* **Instructions to follow**
Please write out each entry below exactly as it appears.

(Supplied data)

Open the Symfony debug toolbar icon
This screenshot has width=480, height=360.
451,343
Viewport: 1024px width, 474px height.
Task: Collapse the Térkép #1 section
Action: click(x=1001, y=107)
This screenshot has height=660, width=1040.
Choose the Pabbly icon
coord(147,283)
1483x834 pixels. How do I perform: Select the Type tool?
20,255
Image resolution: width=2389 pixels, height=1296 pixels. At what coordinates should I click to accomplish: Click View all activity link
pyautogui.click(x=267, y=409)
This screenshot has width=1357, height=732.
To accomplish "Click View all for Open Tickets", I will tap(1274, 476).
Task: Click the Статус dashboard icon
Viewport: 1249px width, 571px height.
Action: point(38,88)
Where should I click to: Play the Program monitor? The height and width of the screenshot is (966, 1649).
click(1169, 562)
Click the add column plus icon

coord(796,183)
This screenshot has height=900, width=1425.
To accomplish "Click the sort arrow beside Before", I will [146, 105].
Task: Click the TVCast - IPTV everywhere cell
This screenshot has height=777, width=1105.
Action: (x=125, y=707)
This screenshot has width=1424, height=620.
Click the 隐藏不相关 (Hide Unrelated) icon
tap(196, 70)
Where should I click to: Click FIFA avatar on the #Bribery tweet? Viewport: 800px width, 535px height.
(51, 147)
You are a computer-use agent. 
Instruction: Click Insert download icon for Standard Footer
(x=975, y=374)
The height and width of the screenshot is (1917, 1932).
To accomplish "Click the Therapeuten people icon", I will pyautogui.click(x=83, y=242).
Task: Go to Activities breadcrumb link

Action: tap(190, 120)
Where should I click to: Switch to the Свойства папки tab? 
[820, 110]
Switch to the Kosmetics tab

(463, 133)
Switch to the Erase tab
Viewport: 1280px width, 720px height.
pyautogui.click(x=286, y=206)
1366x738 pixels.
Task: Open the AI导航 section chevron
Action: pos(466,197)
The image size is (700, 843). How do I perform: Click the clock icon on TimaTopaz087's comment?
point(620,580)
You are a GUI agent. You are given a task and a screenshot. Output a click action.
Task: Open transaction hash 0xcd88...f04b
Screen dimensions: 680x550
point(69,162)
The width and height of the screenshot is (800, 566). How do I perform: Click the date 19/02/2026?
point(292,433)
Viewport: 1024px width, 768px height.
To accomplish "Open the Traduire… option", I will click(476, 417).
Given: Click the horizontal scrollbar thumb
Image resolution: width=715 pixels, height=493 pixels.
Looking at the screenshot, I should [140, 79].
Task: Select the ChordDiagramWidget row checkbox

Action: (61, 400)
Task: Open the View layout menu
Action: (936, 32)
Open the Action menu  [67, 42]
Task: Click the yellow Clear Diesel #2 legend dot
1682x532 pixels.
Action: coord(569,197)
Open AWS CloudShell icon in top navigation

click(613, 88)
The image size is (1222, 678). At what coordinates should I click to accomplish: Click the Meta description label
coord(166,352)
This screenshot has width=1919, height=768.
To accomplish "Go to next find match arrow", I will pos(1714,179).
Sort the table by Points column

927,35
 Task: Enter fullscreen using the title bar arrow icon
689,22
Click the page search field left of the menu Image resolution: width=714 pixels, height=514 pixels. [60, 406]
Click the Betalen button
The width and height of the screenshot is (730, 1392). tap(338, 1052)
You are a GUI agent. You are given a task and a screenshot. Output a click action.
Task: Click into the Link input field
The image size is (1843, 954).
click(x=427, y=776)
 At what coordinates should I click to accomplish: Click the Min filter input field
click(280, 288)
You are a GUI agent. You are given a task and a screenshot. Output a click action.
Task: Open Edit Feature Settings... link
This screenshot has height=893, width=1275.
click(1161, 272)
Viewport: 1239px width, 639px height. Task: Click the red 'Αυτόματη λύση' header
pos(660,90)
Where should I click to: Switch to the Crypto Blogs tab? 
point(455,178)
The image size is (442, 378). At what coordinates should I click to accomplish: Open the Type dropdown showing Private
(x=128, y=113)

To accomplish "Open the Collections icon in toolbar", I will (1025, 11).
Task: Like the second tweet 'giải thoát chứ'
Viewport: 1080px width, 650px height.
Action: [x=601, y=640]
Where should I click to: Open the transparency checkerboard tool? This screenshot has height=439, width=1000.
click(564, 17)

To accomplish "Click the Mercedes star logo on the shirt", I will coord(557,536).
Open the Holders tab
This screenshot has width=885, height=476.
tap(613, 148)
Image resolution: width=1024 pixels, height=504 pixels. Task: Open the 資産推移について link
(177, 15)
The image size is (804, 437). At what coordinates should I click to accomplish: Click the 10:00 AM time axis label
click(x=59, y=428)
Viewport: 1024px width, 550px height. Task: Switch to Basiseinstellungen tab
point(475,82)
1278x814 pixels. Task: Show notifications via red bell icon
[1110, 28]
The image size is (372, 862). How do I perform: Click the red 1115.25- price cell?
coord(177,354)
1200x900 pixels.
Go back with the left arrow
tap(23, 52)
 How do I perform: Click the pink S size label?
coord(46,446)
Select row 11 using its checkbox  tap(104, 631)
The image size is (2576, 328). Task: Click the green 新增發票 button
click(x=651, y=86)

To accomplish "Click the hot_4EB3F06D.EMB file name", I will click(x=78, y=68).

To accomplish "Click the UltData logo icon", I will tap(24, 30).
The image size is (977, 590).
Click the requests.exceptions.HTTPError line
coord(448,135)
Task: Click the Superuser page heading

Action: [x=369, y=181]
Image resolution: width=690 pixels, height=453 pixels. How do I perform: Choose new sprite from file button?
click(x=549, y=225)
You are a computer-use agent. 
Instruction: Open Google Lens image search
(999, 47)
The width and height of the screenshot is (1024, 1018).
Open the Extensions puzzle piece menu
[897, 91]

(End Supplied data)

* **Solution to this problem**
Open the Symfony debug toolbar icon
This screenshot has width=480, height=360.
451,343
Viewport: 1024px width, 474px height.
Task: Collapse the Térkép #1 section
Action: click(x=1001, y=107)
This screenshot has height=660, width=1040.
Choose the Pabbly icon
coord(147,283)
1483x834 pixels. How do I perform: Select the Type tool?
20,255
Image resolution: width=2389 pixels, height=1296 pixels. At what coordinates should I click to accomplish: Click View all activity link
pyautogui.click(x=267, y=409)
This screenshot has width=1357, height=732.
To accomplish "Click View all for Open Tickets", I will tap(1274, 476).
Task: Click the Статус dashboard icon
Viewport: 1249px width, 571px height.
Action: point(38,88)
Where should I click to: Play the Program monitor? The height and width of the screenshot is (966, 1649).
click(1169, 562)
Click the add column plus icon

coord(796,183)
This screenshot has height=900, width=1425.
To accomplish "Click the sort arrow beside Before", I will [146, 105].
Task: Click the TVCast - IPTV everywhere cell
This screenshot has height=777, width=1105.
Action: (x=125, y=707)
This screenshot has width=1424, height=620.
Click the 隐藏不相关 (Hide Unrelated) icon
tap(196, 70)
Where should I click to: Click FIFA avatar on the #Bribery tweet? Viewport: 800px width, 535px height.
(51, 147)
You are a computer-use agent. 
Instruction: Click Insert download icon for Standard Footer
(x=975, y=374)
The height and width of the screenshot is (1917, 1932).
To accomplish "Click the Therapeuten people icon", I will pyautogui.click(x=83, y=242).
Task: Go to Activities breadcrumb link

Action: tap(190, 120)
Where should I click to: Switch to the Свойства папки tab? 
[820, 110]
Switch to the Kosmetics tab

(463, 133)
Switch to the Erase tab
Viewport: 1280px width, 720px height.
pyautogui.click(x=286, y=206)
1366x738 pixels.
Task: Open the AI导航 section chevron
Action: pos(466,197)
The image size is (700, 843). How do I perform: Click the clock icon on TimaTopaz087's comment?
point(620,580)
You are a GUI agent. You are given a task and a screenshot. Output a click action.
Task: Open transaction hash 0xcd88...f04b
Screen dimensions: 680x550
point(69,162)
The width and height of the screenshot is (800, 566). How do I perform: Click the date 19/02/2026?
point(292,433)
Viewport: 1024px width, 768px height.
To accomplish "Open the Traduire… option", I will click(476, 417).
Given: Click the horizontal scrollbar thumb
Image resolution: width=715 pixels, height=493 pixels.
Looking at the screenshot, I should [140, 79].
Task: Select the ChordDiagramWidget row checkbox

Action: (61, 400)
Task: Open the View layout menu
Action: (936, 32)
Open the Action menu  [67, 42]
Task: Click the yellow Clear Diesel #2 legend dot
1682x532 pixels.
Action: coord(569,197)
Open AWS CloudShell icon in top navigation

click(613, 88)
The image size is (1222, 678). At what coordinates should I click to accomplish: Click the Meta description label
coord(166,352)
This screenshot has width=1919, height=768.
To accomplish "Go to next find match arrow", I will pos(1714,179).
Sort the table by Points column

927,35
 Task: Enter fullscreen using the title bar arrow icon
689,22
Click the page search field left of the menu Image resolution: width=714 pixels, height=514 pixels. [60, 406]
Click the Betalen button
The width and height of the screenshot is (730, 1392). tap(338, 1052)
You are a GUI agent. You are given a task and a screenshot. Output a click action.
Task: Click into the Link input field
The image size is (1843, 954).
click(x=427, y=776)
 At what coordinates should I click to accomplish: Click the Min filter input field
click(280, 288)
You are a GUI agent. You are given a task and a screenshot. Output a click action.
Task: Open Edit Feature Settings... link
This screenshot has height=893, width=1275.
click(1161, 272)
Viewport: 1239px width, 639px height. Task: Click the red 'Αυτόματη λύση' header
pos(660,90)
Where should I click to: Switch to the Crypto Blogs tab? 
point(455,178)
The image size is (442, 378). At what coordinates should I click to accomplish: Open the Type dropdown showing Private
(x=128, y=113)

To accomplish "Open the Collections icon in toolbar", I will (1025, 11).
Task: Like the second tweet 'giải thoát chứ'
Viewport: 1080px width, 650px height.
Action: [x=601, y=640]
Where should I click to: Open the transparency checkerboard tool? This screenshot has height=439, width=1000.
click(564, 17)

To accomplish "Click the Mercedes star logo on the shirt", I will coord(557,536).
Open the Holders tab
This screenshot has width=885, height=476.
tap(613, 148)
Image resolution: width=1024 pixels, height=504 pixels. Task: Open the 資産推移について link
(177, 15)
The image size is (804, 437). At what coordinates should I click to accomplish: Click the 10:00 AM time axis label
click(x=59, y=428)
Viewport: 1024px width, 550px height. Task: Switch to Basiseinstellungen tab
point(475,82)
1278x814 pixels. Task: Show notifications via red bell icon
[1110, 28]
The image size is (372, 862). How do I perform: Click the red 1115.25- price cell?
coord(177,354)
1200x900 pixels.
Go back with the left arrow
tap(23, 52)
 How do I perform: Click the pink S size label?
coord(46,446)
Select row 11 using its checkbox  tap(104, 631)
The image size is (2576, 328). Task: Click the green 新增發票 button
click(x=651, y=86)

To accomplish "Click the hot_4EB3F06D.EMB file name", I will click(x=78, y=68).

To accomplish "Click the UltData logo icon", I will tap(24, 30).
The image size is (977, 590).
Click the requests.exceptions.HTTPError line
coord(448,135)
Task: Click the Superuser page heading

Action: [x=369, y=181]
Image resolution: width=690 pixels, height=453 pixels. How do I perform: Choose new sprite from file button?
click(x=549, y=225)
You are a computer-use agent. 
Instruction: Open Google Lens image search
(999, 47)
The width and height of the screenshot is (1024, 1018).
Open the Extensions puzzle piece menu
[897, 91]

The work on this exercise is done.